(Beginning of TASK INPUT)
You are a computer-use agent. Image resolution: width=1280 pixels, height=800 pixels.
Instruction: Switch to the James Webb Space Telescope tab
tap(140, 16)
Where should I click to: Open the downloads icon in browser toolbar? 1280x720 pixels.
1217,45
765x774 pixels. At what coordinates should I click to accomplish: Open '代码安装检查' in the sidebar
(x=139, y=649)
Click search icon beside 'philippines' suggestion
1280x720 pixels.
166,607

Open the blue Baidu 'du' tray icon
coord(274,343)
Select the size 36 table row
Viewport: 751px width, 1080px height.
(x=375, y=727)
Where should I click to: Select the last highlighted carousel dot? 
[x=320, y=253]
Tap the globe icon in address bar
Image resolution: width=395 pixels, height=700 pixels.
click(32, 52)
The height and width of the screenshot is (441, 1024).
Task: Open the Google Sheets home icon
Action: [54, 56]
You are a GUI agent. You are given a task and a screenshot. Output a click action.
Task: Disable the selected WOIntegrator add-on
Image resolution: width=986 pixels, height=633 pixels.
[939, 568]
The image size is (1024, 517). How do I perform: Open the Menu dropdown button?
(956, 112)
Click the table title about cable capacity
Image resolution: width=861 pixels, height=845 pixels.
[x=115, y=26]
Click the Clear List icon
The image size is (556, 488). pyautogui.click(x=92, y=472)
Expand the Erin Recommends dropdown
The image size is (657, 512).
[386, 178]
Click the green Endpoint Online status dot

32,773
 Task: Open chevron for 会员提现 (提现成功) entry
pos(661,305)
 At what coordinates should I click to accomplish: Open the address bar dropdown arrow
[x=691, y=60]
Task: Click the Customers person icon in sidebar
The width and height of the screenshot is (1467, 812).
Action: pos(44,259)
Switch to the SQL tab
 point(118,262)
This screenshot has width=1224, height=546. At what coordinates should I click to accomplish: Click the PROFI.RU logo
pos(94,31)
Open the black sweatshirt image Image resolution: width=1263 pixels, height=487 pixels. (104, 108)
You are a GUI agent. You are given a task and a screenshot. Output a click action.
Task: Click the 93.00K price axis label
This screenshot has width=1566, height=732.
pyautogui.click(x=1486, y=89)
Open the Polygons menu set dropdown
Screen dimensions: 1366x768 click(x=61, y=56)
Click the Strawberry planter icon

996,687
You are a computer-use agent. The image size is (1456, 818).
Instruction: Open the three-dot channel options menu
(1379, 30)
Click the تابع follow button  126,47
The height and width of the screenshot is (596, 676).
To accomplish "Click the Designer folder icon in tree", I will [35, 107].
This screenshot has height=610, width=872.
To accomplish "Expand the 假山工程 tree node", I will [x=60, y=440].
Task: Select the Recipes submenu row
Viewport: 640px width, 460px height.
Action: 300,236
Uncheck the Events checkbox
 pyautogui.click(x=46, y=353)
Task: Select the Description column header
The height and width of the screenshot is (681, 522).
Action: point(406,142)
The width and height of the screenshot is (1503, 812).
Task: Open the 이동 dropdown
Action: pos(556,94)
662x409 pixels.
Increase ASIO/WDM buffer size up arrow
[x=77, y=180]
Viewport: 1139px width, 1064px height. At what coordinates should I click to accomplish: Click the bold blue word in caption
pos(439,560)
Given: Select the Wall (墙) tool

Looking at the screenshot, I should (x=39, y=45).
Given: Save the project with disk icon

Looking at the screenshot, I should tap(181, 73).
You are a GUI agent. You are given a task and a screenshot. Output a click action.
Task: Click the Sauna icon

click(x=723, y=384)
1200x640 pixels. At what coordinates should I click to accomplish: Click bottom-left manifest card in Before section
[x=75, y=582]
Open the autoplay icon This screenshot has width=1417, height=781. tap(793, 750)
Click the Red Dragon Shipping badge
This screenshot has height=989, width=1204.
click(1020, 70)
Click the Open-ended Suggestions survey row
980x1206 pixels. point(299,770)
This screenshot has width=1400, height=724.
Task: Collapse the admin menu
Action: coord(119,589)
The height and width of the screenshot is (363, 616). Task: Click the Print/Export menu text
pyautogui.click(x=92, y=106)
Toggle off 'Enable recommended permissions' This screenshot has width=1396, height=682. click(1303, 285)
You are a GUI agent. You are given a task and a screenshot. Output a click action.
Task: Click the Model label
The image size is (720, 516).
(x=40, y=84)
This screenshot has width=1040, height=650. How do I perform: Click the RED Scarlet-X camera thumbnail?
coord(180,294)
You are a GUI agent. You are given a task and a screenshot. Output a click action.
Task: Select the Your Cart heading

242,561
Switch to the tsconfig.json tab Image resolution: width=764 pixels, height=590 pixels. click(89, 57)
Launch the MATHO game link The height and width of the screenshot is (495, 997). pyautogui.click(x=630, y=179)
(End of TASK INPUT)
• TO DO:
Each line above is to be restated exactly as it stands.

• REPLY:
You are a computer-use agent. Image resolution: width=1280 pixels, height=800 pixels.
Instruction: Switch to the James Webb Space Telescope tab
tap(140, 16)
Where should I click to: Open the downloads icon in browser toolbar? 1280x720 pixels.
1217,45
765x774 pixels. At what coordinates should I click to accomplish: Open '代码安装检查' in the sidebar
(x=139, y=649)
Click search icon beside 'philippines' suggestion
1280x720 pixels.
166,607

Open the blue Baidu 'du' tray icon
coord(274,343)
Select the size 36 table row
Viewport: 751px width, 1080px height.
(x=375, y=727)
Where should I click to: Select the last highlighted carousel dot? 
[x=320, y=253]
Tap the globe icon in address bar
Image resolution: width=395 pixels, height=700 pixels.
click(32, 52)
The height and width of the screenshot is (441, 1024).
Task: Open the Google Sheets home icon
Action: [54, 56]
You are a GUI agent. You are given a task and a screenshot. Output a click action.
Task: Disable the selected WOIntegrator add-on
Image resolution: width=986 pixels, height=633 pixels.
[939, 568]
The image size is (1024, 517). How do I perform: Open the Menu dropdown button?
(956, 112)
Click the table title about cable capacity
Image resolution: width=861 pixels, height=845 pixels.
[x=115, y=26]
Click the Clear List icon
The image size is (556, 488). pyautogui.click(x=92, y=472)
Expand the Erin Recommends dropdown
The image size is (657, 512).
[386, 178]
Click the green Endpoint Online status dot

32,773
 Task: Open chevron for 会员提现 (提现成功) entry
pos(661,305)
 At what coordinates should I click to accomplish: Open the address bar dropdown arrow
[x=691, y=60]
Task: Click the Customers person icon in sidebar
The width and height of the screenshot is (1467, 812).
Action: pos(44,259)
Switch to the SQL tab
 point(118,262)
This screenshot has width=1224, height=546. At what coordinates should I click to accomplish: Click the PROFI.RU logo
pos(94,31)
Open the black sweatshirt image Image resolution: width=1263 pixels, height=487 pixels. (104, 108)
You are a GUI agent. You are given a task and a screenshot. Output a click action.
Task: Click the 93.00K price axis label
This screenshot has width=1566, height=732.
pyautogui.click(x=1486, y=89)
Open the Polygons menu set dropdown
Screen dimensions: 1366x768 click(x=61, y=56)
Click the Strawberry planter icon

996,687
You are a computer-use agent. The image size is (1456, 818).
Instruction: Open the three-dot channel options menu
(1379, 30)
Click the تابع follow button  126,47
The height and width of the screenshot is (596, 676).
To accomplish "Click the Designer folder icon in tree", I will [35, 107].
This screenshot has height=610, width=872.
To accomplish "Expand the 假山工程 tree node", I will [x=60, y=440].
Task: Select the Recipes submenu row
Viewport: 640px width, 460px height.
Action: 300,236
Uncheck the Events checkbox
 pyautogui.click(x=46, y=353)
Task: Select the Description column header
The height and width of the screenshot is (681, 522).
Action: point(406,142)
The width and height of the screenshot is (1503, 812).
Task: Open the 이동 dropdown
Action: pos(556,94)
662x409 pixels.
Increase ASIO/WDM buffer size up arrow
[x=77, y=180]
Viewport: 1139px width, 1064px height. At what coordinates should I click to accomplish: Click the bold blue word in caption
pos(439,560)
Given: Select the Wall (墙) tool

Looking at the screenshot, I should (x=39, y=45).
Given: Save the project with disk icon

Looking at the screenshot, I should tap(181, 73).
You are a GUI agent. You are given a task and a screenshot. Output a click action.
Task: Click the Sauna icon

click(x=723, y=384)
1200x640 pixels. At what coordinates should I click to accomplish: Click bottom-left manifest card in Before section
[x=75, y=582]
Open the autoplay icon This screenshot has width=1417, height=781. tap(793, 750)
Click the Red Dragon Shipping badge
This screenshot has height=989, width=1204.
click(1020, 70)
Click the Open-ended Suggestions survey row
980x1206 pixels. point(299,770)
This screenshot has width=1400, height=724.
Task: Collapse the admin menu
Action: coord(119,589)
The height and width of the screenshot is (363, 616). Task: Click the Print/Export menu text
pyautogui.click(x=92, y=106)
Toggle off 'Enable recommended permissions' This screenshot has width=1396, height=682. click(1303, 285)
You are a GUI agent. You are given a task and a screenshot. Output a click action.
Task: Click the Model label
The image size is (720, 516).
(x=40, y=84)
This screenshot has width=1040, height=650. How do I perform: Click the RED Scarlet-X camera thumbnail?
coord(180,294)
You are a GUI agent. You are given a task and a screenshot. Output a click action.
Task: Select the Your Cart heading

242,561
Switch to the tsconfig.json tab Image resolution: width=764 pixels, height=590 pixels. click(89, 57)
Launch the MATHO game link The height and width of the screenshot is (495, 997). pyautogui.click(x=630, y=179)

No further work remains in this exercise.